Gentificazione

Un nuovo ordine democratico si può ricostruire in Italia? Questo traguardo interroga principalmente la società (civile) perché la pone di fronte alla questione del potere di cui essa stessa è la fonte.

L’interrogazione richiede tuttavia una riflessione storica sulle basi su cui si è retta e si regge la democrazia in Italia. Dobbiamo rigenerare dalle fondamenta o solo dai piani più alti dell’edificio? In altri termini in che rapporto sta la trasformazione del vivere civile con la vita delle istituzioni che sembrano “impastate di burocrazia, di incultura e di autoritarismo” (Guido Crainz)?

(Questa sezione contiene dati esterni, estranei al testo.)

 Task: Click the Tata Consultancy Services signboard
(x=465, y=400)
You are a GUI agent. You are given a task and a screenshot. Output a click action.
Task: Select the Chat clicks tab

La storia ritorna (deve ritornare) prepotentemente alla ribalta contro la presentificazione della realtà cui ci sospinge il sistema mediatico. Oggi infatti è il presente a sovrastare il nostro animo invece che il futuro su cui incombe molto più il timore dell’inferno della “beatitudine del paradiso” (Feuerbach).

Quale società è sottostante alla “degenerazione partitocratica” che affetta il nostro paese e che rischia di trascinarlo verso un fondo nero di decadenza? Si tratta di una società pulita, non in preda a vizi, se non in misura fisiologicamente accettabile, che viene schiacciata e irretita da una casta di politici tanto ingordi quanto inetti? Oppure è il popolo ad essere degradato prima in massa, poi in gente, prona e questuante verso i rappresentanti della politica che in linea teorica dovrebbero essere una sua emanazione?

Questa gentificazione del popolo, cui occorre guardare non in modo disperato, è una forma di degradazione dello spirito o rappresenta l’incapacità di una collettività di stare dietro alle trasformazioni della vita (globalizzata) che domandano un’espansione ed una fortificazione del sé e del modo di essere in quanto società?

Sotto la lente del giudizio deve passare anche e soprattutto il livello della politica istituzionale. Parafrasando Montesquieu verrebbe subito da chiedere perché le istituzioni democratiche, nate dall’azione di “capi di stato”, non ne abbiano creato di nuovi e migliori, o quanto meno idonei alla funzione. Qual è o quali sono i punti deboli della struttura politica cui bisogna mettere mano? Si tratta semplicemente di rimettere nelle mani della società le decisioni pubbliche o di riadeguare l’architettura del sistema? Senza dubbio c’è un corpo della politica che è cresciuto a dismisura (finanziariamente e numericamente) e che va snellito e rimodellato perché non pesi come una zavorra che impedisce al paese di andare più spedito. D’altra parte i partiti politici così come sono e come concepiti possono ancora assolvere ad una funzione positiva o sono organizzazioni svuotate idealmente e ridotte a mere macchine per l’elezione di un candidato, privi di un qualsiasi connotato democratico al loro interno?

L’obbiettivo di una ripresa democratica deve essere vista in un quadro di più generale di rivitalizzazione democratica delle istituzioni politiche che si sono indebolite, irrigidite, immiserite nella loro dialettica interna.